→ EXERCISE GOAL: Leaving out all pictures, write down exactly the lines from the one containing "Where should I click to: Click the Minute" through the last line of the material.

===============

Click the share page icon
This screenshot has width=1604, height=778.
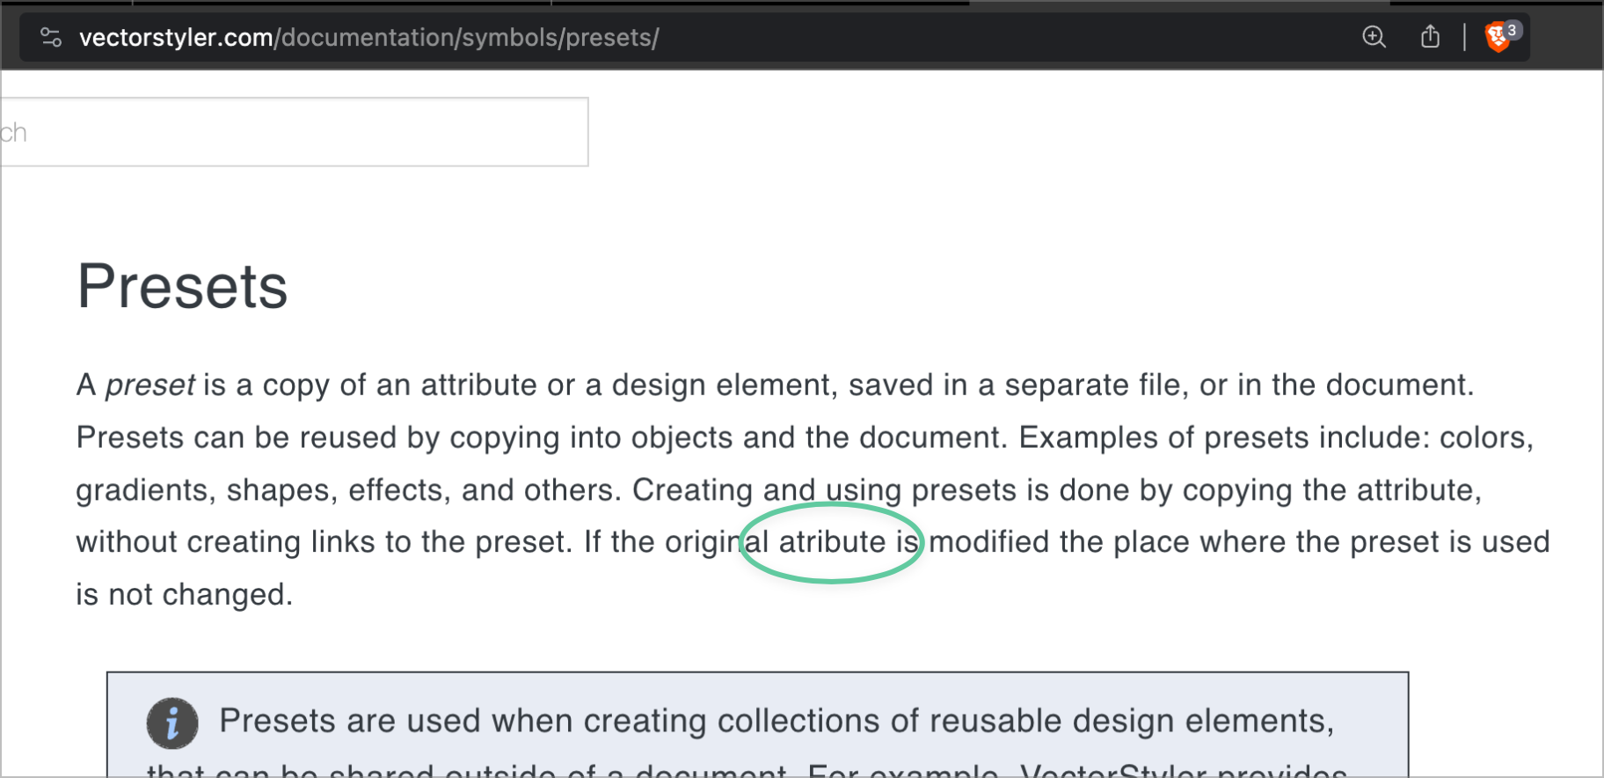(1430, 37)
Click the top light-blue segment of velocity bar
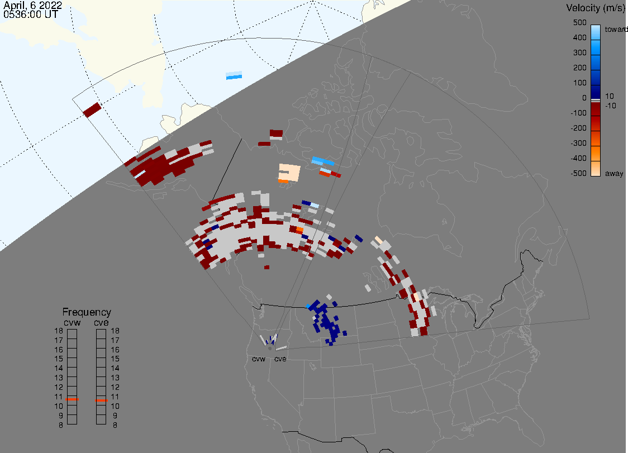Image resolution: width=628 pixels, height=453 pixels. pos(596,30)
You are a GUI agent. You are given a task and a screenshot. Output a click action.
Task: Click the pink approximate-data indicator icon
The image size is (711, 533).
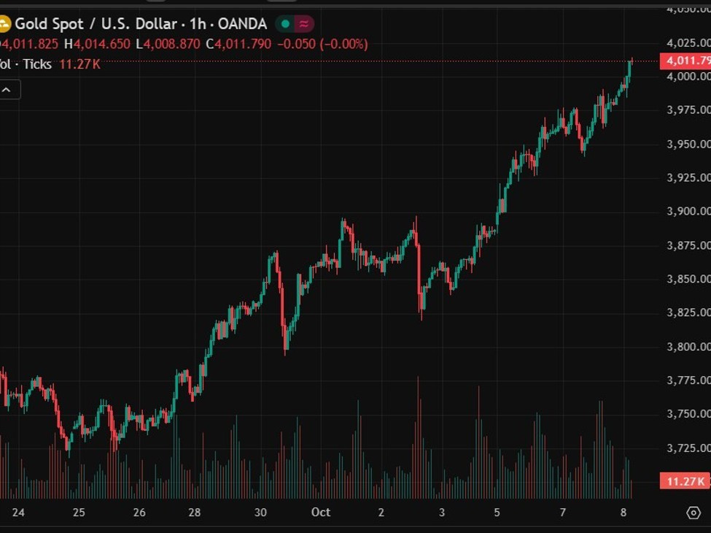[303, 24]
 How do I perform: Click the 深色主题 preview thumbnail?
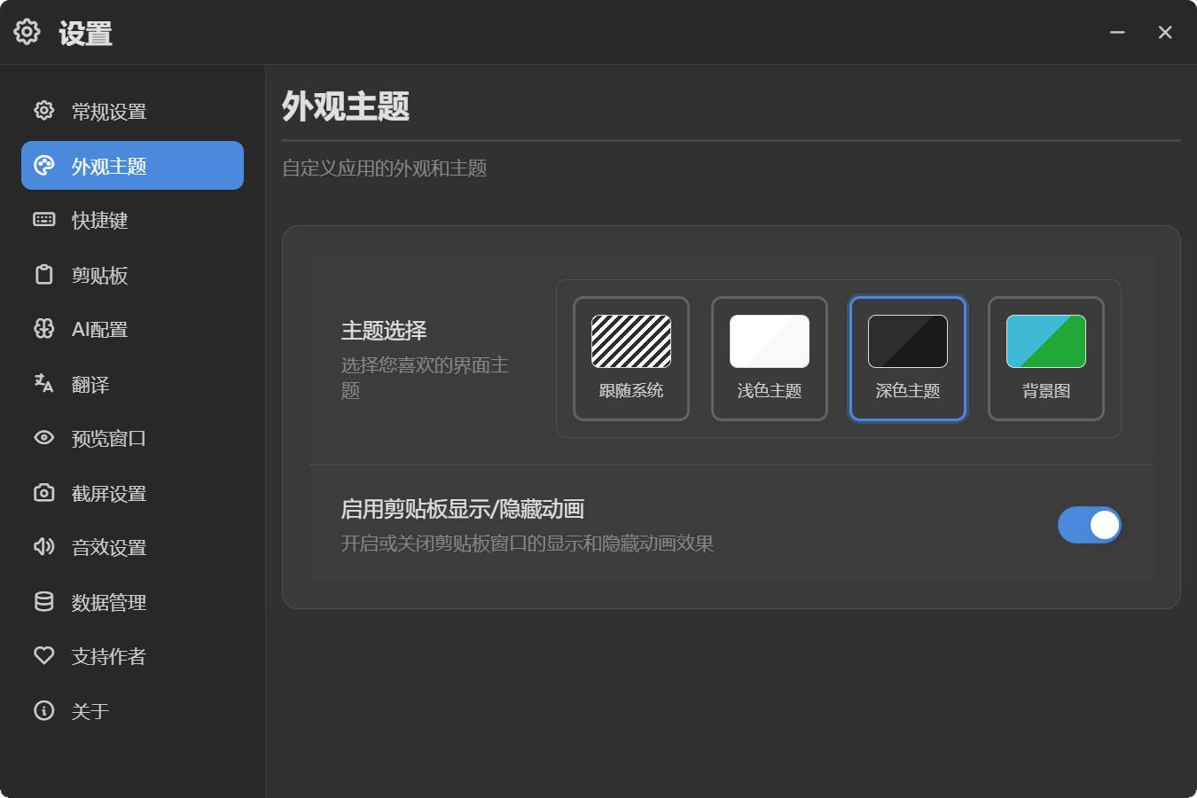click(907, 340)
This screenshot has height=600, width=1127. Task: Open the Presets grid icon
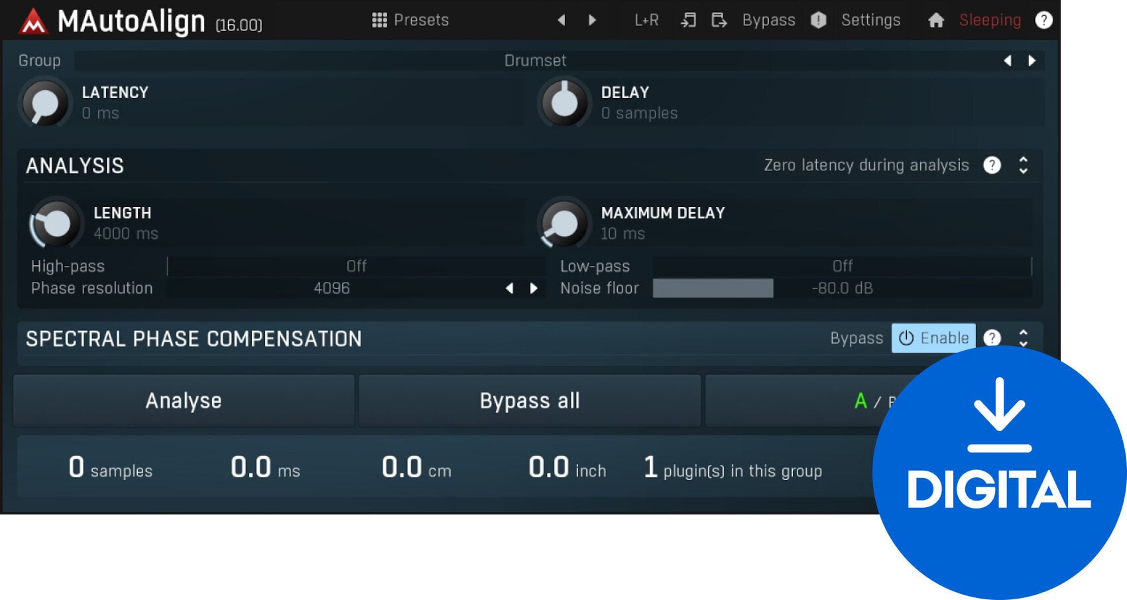(x=379, y=21)
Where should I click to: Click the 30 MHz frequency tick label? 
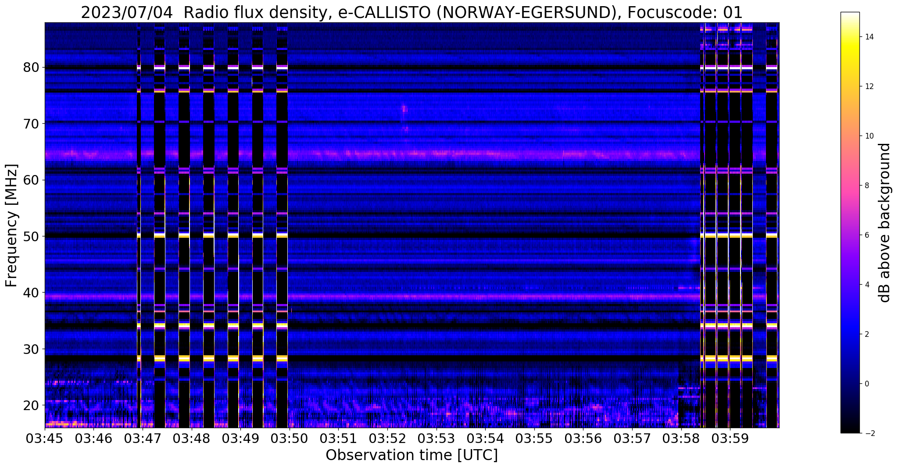(32, 349)
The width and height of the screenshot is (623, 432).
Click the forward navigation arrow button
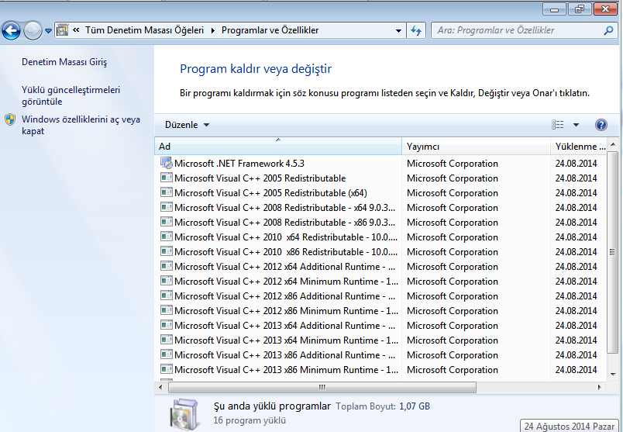33,31
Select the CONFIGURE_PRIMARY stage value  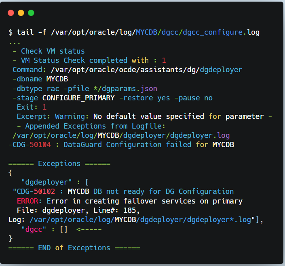[80, 98]
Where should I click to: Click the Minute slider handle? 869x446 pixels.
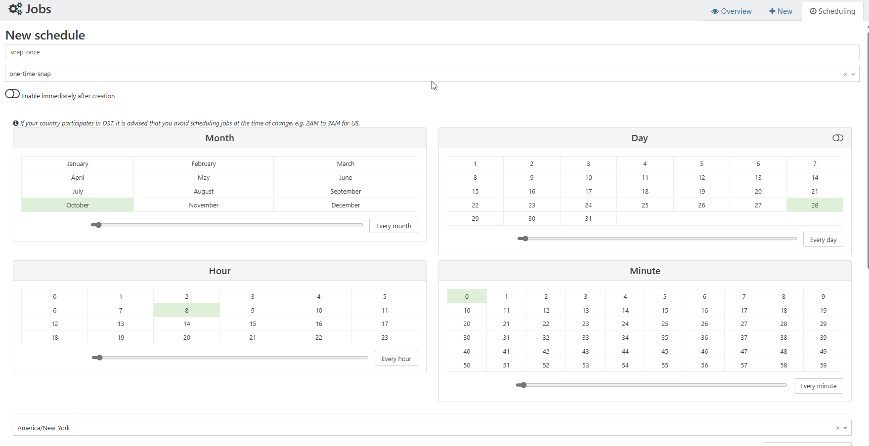click(523, 385)
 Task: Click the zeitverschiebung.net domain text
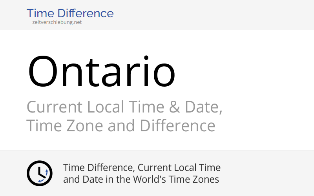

===============

→ ANSWER FOR THIS EXERCISE:
Where should I click to: Click the Minute slider handle? 869x446 pixels.
click(523, 385)
 Task: Click the zeitverschiebung.net domain text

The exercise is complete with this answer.